A moins de deux mois des législatives, Nigel Farage renchérit dans le populisme. Au point de créer un tollé au Royaume-Uni. Le leader du parti anti-immigration Ukip, a déclaré, ce jeudi, qu'il était favorable à l'abolition de la plupart des lois sur la discrimination raciale à l'embauche. Elles ne sont plus nécessaires, selon lui.
"La loi mérite d'être changée pour que l'employeur ait le choix, appelez ça de la discrimination si vous voulez, de recruter un Britannique s'il le désire", dit Nigel Farage dans un documentaire qui sera diffusé la semaine prochaine sur Channel 4. Se posant en défenseur des petites entreprises "qui ont peur d'embaucher à cause d'une législation trop lourde", il abolirait "la plupart" des dispositions encadrant la discrimination, "valables il y a 40 ans" mais, selon lui, inutiles aujourd'hui.
"Il ne sait plus quoi inventer pour se faire remarquer"
Cette proposition a été accueillie par un mouvement d'indignation dans le pays. "Il ne sait plus quoi inventer pour se faire remarquer", ont grincé les services du Premier ministre conservateur David Cameron. "C'est la chose la plus choquante que j'ai entendue de la bouche d'un homme politique et cela témoigne d'une ignorance crasse", a réagi Sadiq Khan, député de l'opposition travailliste.
Le Labour a dévoilé des chiffres cette semaine montrant que le chômage de longue durée pour les jeunes issus de minorités ethniques avait augmenté de 49% depuis 2010 et l'arrivée au pouvoir de David Cameron
"On m'a mal compris"
Sommé de s'expliquer, Nigel Farage a assuré, dans une tribune sur le site de The Independent, que ce n'était "pas une question de Blanc et de Noir" et que ses propos ne faisaient que "louer les progrès dans les relations raciales et en termes d'égalité" accomplis au Royaume-Uni.

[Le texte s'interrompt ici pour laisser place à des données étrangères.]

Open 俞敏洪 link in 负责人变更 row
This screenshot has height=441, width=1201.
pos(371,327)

L'Ukip "est l'unique parti" proposant de faire jouer la préférence nationale, "que les employeurs soient libres d'embaucher des travailleurs britanniques quel que soit leur croyance ou leur couleur", a-t-il ajouté. Il a estimé que "les vrais racistes sont ceux qui entendent 'blanc' lorsque je dis 'Britannique'". "Arrêtons de nous auto-flageller en disant que nous sommes un pays raciste. Nous ne le sommes pas. Nous avons dépassé cela depuis longtemps", a-t-il insisté dans une interview à la BBC.

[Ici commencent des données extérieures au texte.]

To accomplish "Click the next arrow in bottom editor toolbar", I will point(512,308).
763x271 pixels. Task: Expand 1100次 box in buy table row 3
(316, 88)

Sauf que la plupart des observateurs de la société nient que les lois antidiscrimination soient devenues superflues outre-Manche.

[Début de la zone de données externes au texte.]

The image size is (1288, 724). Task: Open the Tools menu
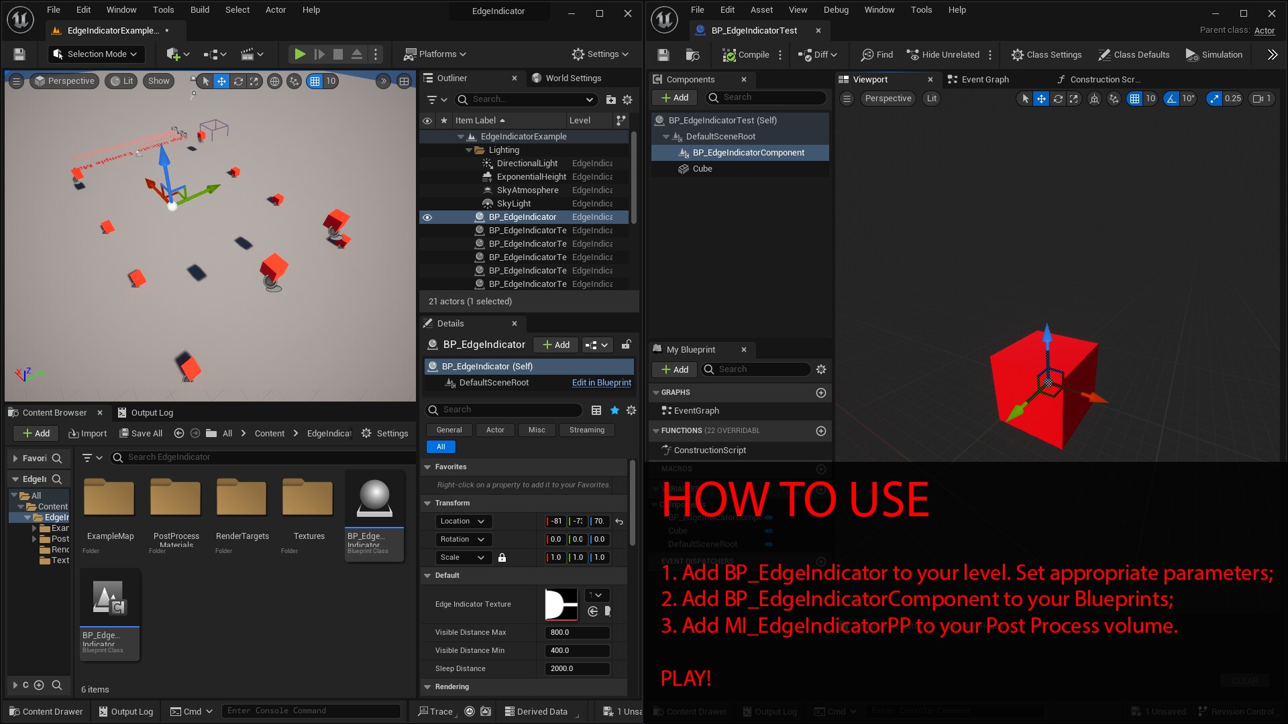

L'Ukip, dont le principal credo à ses débuts était l'opposition à l'Union européenne, a progressivement focalisé son programme sur l'immigration. Nigel Farage s'est à de nombreuses reprises défendu des accusations de racisme qui pèsent sur son parti, vainqueur des élections européennes en mai 2014, et crédité de 15% des suffrage pour les législatives de mai prochain. Mais les tentatives de rendre son parti respectable sont régulièrement torpillées par les commentaires sexistes ou racistes de membres ou militants de l'Ukip.